Spekulatius Posted March 5 Posted March 5 CAR (Avis) was discussed in the Tidbits thread and is the most aggressive cannibal I am aware of. They also levered up to do it, so results still TBD (Mr Market does not seem to be enthused right now)
Sweet Posted March 5 Posted March 5 CAR is interesting but the finances are crazy to me. If I was in charge I’d have cleared a lot debt first and then got on with the buybacks. Their profits are definitely coming down as prices in the used car market drops too. I hope at some point the finances make sense to me. At some point I could see me taking a position there.
Spekulatius Posted March 6 Posted March 6 21 minutes ago, Sweet said: CAR is interesting but the finances are crazy to me. If I was in charge I’d have cleared a lot debt first and then got on with the buybacks. Their profits are definitely coming down as prices in the used car market drops too. I hope at some point the finances make sense to me. At some point I could see me taking a position there. I think they should pretty much eliminate the corporate level debt and just keep the secured debt to finance their cars fleet. Putting debt at both levels seems crazy to me.
schin Posted March 6 Posted March 6 Does anyone have any examples of cannibals that didn't eventually increase in value? CAR has the possibility to be like Long-Term Capital. Good strategy until a Black Swan event takes them out. I also like companies that address corporate debt first before buy backs. Little or no debt gives companies a lot of flexility in good and bad times.. I rather than build the ark waiting for the thousand year flood. Otherwise, it's like picking nickels in front of a bull dozer.

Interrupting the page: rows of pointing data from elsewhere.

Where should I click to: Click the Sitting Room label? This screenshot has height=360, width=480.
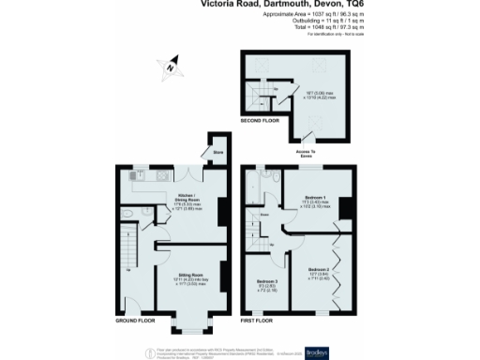[191, 277]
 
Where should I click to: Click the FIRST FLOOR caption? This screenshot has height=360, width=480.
[260, 322]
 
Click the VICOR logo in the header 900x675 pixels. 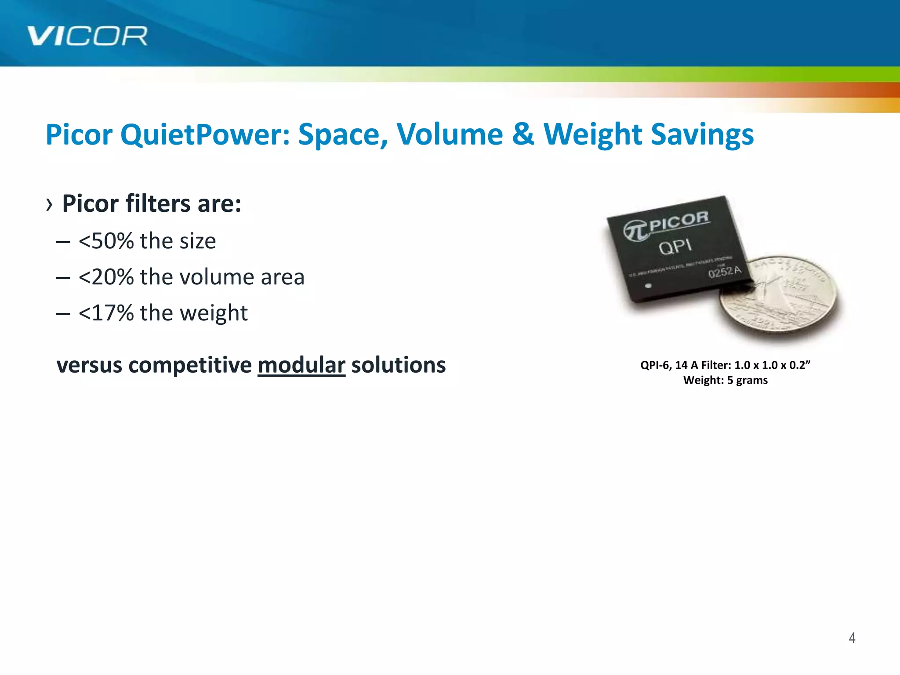coord(87,36)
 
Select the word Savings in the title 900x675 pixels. coord(702,134)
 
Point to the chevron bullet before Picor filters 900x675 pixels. coord(49,204)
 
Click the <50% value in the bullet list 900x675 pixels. coord(106,241)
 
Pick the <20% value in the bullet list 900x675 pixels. coord(106,277)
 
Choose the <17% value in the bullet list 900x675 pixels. coord(106,313)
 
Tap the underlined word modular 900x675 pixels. coord(301,365)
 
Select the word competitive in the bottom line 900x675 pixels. coord(190,365)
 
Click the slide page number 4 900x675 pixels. coord(852,638)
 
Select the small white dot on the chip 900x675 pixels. coord(648,286)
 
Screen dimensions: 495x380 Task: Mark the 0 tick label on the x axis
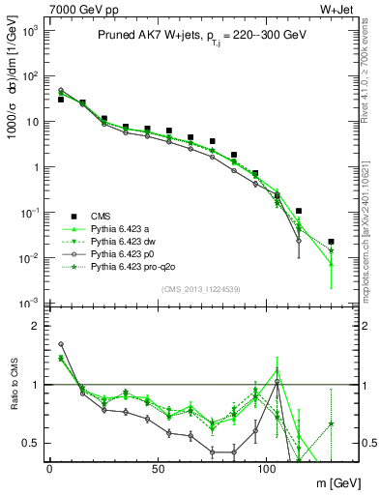pos(49,469)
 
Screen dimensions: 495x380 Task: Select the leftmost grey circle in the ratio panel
pos(61,343)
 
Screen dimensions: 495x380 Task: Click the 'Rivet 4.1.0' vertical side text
pos(370,77)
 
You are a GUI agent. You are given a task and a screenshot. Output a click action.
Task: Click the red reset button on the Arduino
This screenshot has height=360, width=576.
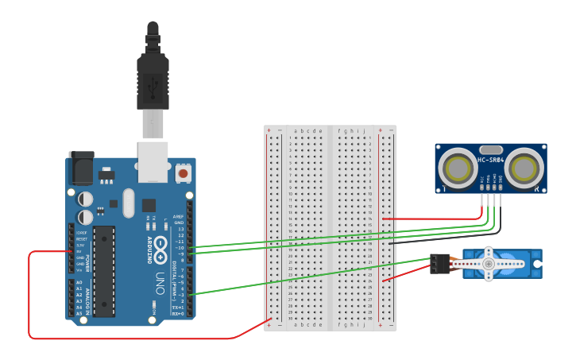[184, 172]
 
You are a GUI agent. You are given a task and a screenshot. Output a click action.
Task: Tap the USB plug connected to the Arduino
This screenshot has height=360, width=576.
[153, 79]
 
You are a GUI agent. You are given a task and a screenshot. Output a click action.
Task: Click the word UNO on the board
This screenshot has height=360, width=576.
[159, 281]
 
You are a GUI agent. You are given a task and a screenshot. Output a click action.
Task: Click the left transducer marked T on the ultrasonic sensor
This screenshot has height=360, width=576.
[458, 168]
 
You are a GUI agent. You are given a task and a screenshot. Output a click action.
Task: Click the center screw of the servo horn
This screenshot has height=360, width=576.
[488, 263]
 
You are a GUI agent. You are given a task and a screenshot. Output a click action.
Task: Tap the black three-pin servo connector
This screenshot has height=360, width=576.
[439, 263]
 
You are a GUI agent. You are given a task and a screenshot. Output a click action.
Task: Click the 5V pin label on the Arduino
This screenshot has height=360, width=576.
[80, 252]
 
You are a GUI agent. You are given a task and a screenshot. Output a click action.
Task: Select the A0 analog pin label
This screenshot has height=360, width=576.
[79, 283]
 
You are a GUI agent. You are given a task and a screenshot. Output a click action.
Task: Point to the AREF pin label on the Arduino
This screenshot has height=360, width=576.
[179, 216]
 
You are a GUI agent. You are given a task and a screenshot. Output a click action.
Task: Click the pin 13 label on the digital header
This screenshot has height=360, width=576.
[181, 229]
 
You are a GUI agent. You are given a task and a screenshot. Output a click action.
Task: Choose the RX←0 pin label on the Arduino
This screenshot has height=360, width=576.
[178, 313]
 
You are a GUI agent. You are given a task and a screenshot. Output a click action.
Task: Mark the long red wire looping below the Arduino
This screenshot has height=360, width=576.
[119, 339]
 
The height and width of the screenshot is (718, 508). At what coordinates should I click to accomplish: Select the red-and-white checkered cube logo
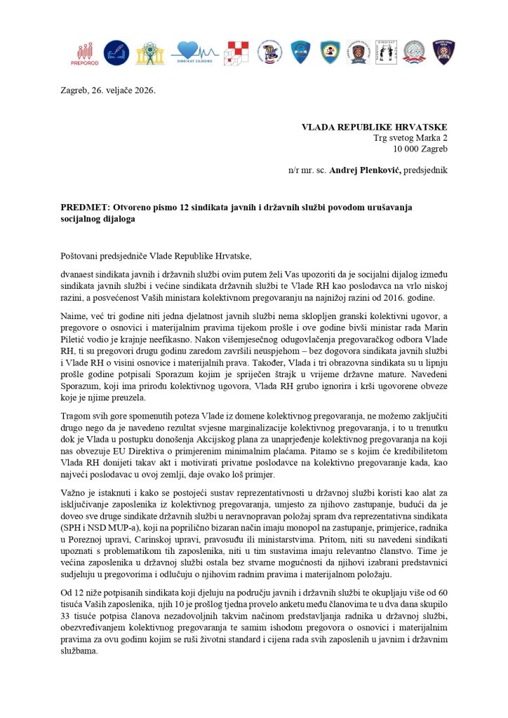click(236, 53)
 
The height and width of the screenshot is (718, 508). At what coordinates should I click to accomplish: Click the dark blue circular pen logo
click(116, 52)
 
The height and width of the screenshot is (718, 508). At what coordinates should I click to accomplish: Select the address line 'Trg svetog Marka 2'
click(410, 138)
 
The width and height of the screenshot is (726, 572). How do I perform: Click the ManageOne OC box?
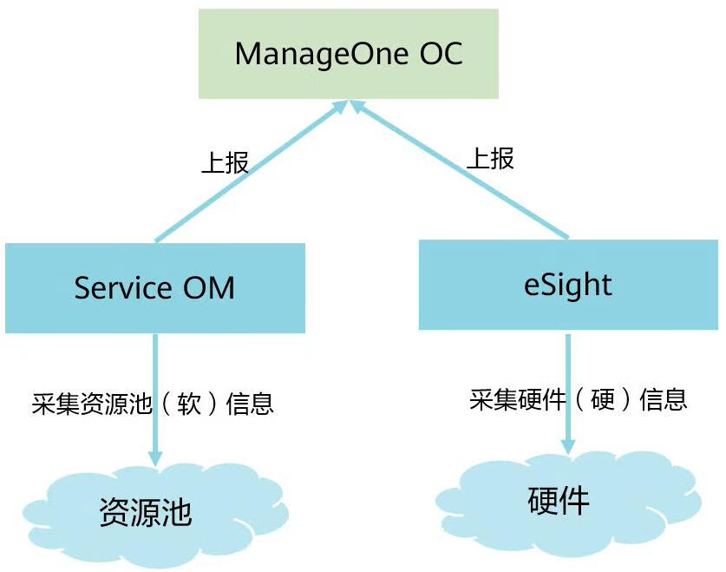coord(349,54)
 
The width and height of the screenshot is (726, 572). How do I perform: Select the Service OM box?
coord(154,288)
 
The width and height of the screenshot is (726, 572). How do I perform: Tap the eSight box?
coord(568,285)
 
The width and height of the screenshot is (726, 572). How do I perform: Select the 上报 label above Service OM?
coord(225,162)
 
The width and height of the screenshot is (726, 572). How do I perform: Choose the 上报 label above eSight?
coord(490,158)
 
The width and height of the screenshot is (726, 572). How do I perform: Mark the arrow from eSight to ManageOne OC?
coord(460,169)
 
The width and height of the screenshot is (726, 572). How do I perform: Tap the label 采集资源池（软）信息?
coord(153,404)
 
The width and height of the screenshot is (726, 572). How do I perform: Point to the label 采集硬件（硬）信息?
coord(579,399)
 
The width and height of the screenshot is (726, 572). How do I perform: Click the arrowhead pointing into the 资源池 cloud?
coord(155,457)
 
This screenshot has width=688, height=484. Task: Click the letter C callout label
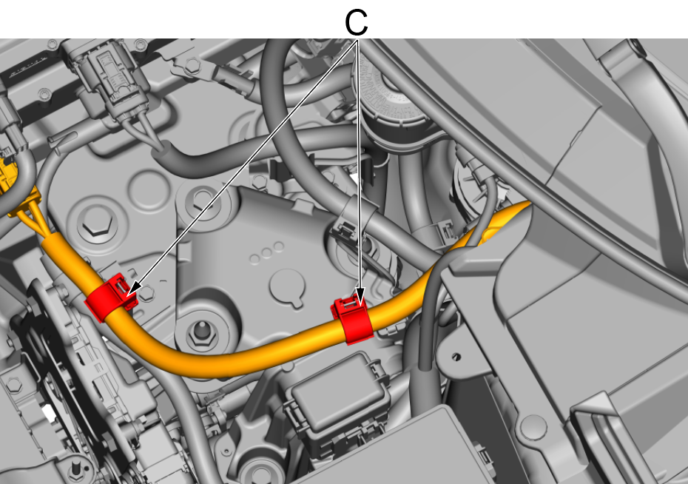(356, 23)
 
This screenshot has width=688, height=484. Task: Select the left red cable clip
(110, 297)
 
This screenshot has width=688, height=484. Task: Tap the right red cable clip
(352, 320)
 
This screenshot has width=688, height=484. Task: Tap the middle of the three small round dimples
(266, 253)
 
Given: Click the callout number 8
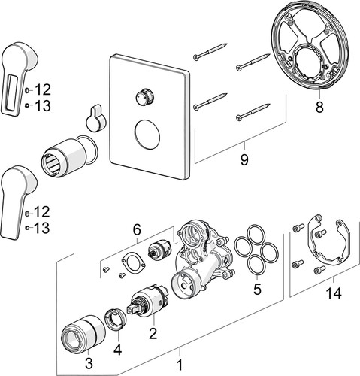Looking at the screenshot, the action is (319, 107).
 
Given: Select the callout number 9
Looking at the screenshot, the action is (244, 159).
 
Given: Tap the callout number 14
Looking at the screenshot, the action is (334, 293).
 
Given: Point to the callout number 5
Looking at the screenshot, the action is (257, 289).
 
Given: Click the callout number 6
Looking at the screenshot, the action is (137, 230).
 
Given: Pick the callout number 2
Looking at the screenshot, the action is (153, 333).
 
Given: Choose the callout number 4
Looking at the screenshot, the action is (117, 350).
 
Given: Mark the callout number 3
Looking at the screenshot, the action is (89, 363).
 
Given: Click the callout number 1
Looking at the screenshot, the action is (180, 365).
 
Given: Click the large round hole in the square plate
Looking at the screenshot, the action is (147, 134).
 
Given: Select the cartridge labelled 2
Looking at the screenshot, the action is (149, 301).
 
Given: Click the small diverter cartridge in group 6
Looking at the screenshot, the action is (160, 249).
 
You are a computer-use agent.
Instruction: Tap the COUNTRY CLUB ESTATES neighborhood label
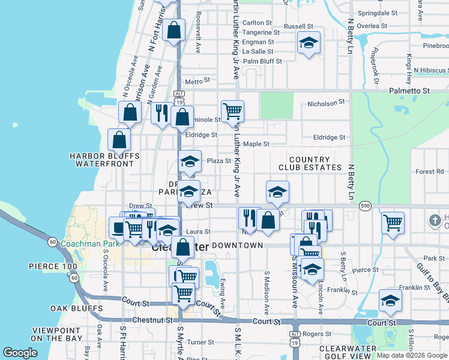click(x=310, y=163)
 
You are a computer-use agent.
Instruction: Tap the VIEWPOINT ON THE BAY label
click(x=57, y=334)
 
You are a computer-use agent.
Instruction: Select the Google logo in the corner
click(x=20, y=353)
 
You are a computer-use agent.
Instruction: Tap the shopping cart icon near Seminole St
click(x=232, y=110)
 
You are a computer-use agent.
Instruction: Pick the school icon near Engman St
click(x=309, y=43)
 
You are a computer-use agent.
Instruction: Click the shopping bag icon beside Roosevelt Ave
click(x=173, y=30)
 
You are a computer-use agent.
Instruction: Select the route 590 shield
click(x=365, y=206)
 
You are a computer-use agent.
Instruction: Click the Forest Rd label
click(x=429, y=172)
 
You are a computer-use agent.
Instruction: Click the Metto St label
click(x=198, y=80)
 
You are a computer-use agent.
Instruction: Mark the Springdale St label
click(x=378, y=13)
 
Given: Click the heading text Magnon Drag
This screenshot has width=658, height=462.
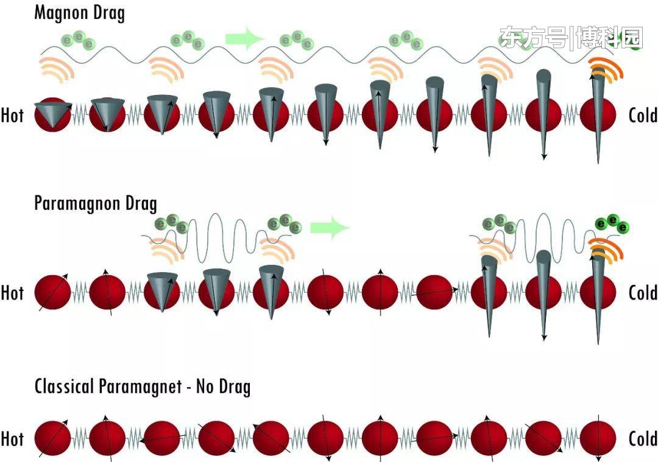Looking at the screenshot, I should coord(79,13).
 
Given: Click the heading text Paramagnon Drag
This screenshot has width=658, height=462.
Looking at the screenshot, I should coord(96,203).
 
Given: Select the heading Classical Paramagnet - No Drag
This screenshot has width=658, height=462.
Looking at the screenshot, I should coord(143,387).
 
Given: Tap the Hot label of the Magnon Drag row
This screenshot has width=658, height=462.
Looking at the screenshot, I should coord(12,116).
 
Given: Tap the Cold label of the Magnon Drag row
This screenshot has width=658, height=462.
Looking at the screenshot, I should coord(643,116).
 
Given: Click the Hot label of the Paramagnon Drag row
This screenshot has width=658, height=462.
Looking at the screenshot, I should coord(12,293).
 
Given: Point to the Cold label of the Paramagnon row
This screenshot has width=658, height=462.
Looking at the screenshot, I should coord(643,293).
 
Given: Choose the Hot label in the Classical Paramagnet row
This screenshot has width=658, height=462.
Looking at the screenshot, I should coord(12,439).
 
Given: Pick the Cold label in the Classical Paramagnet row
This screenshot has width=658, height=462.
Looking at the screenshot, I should coord(643,439).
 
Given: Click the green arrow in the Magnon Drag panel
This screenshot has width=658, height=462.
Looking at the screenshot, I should coord(244,38).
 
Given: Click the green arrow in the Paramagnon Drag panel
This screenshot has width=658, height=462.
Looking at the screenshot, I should coord(330,228).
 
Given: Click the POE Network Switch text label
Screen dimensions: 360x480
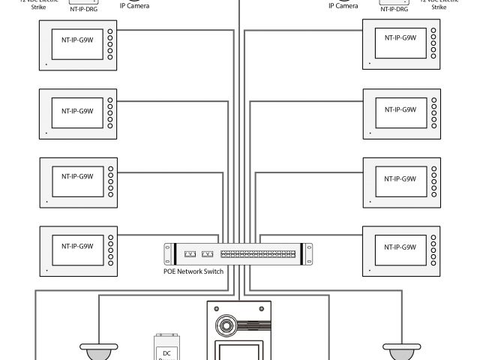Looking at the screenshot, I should coord(194,271).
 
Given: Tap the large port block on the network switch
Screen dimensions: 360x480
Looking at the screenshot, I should coord(257,254).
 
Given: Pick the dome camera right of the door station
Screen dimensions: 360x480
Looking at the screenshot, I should coord(398,351).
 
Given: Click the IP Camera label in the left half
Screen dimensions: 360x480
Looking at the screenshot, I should coord(134,5).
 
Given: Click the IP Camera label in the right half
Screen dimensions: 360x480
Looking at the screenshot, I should coord(343,6).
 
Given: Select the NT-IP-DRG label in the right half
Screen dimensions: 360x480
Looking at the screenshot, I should coord(394,10).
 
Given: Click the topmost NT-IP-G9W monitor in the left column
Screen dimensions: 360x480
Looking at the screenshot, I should coord(78,45).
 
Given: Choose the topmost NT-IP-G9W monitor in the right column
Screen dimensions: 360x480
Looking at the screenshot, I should coord(401,45).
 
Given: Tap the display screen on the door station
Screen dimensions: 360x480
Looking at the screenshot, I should coord(238,351).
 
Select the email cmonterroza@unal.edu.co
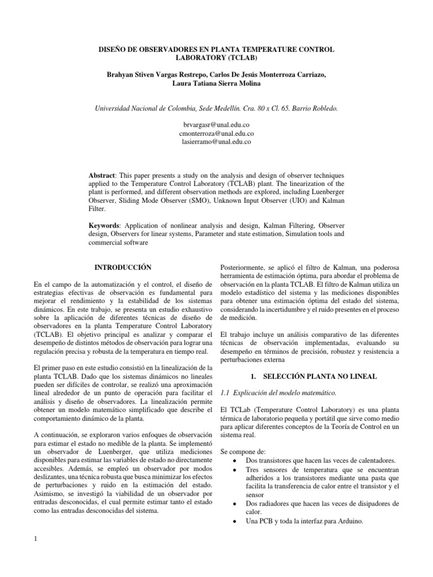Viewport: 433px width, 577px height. pyautogui.click(x=216, y=134)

Dinar Posted March 6 Posted March 6 36 minutes ago, schin said: Does anyone have any examples of cannibals that didn't eventually increase in value? CAR has the possibility to be like Long-Term Capital. Good strategy until a Black Swan event takes them out. I also like companies that address corporate debt first before buy backs. Little or no debt gives companies a lot of flexility in good and bad times.. I rather than build the ark waiting for the thousand year flood. Otherwise, it's like picking nickels in front of a bull dozer. Sure, Charter comes to mind.
schin Posted March 6 Posted March 6 1 hour ago, Dinar said: Sure, Charter comes to mind. The beauty behind this is they have positive earnings, so the game is not necessarily over. Trading at a P/E of 9, it can catch up.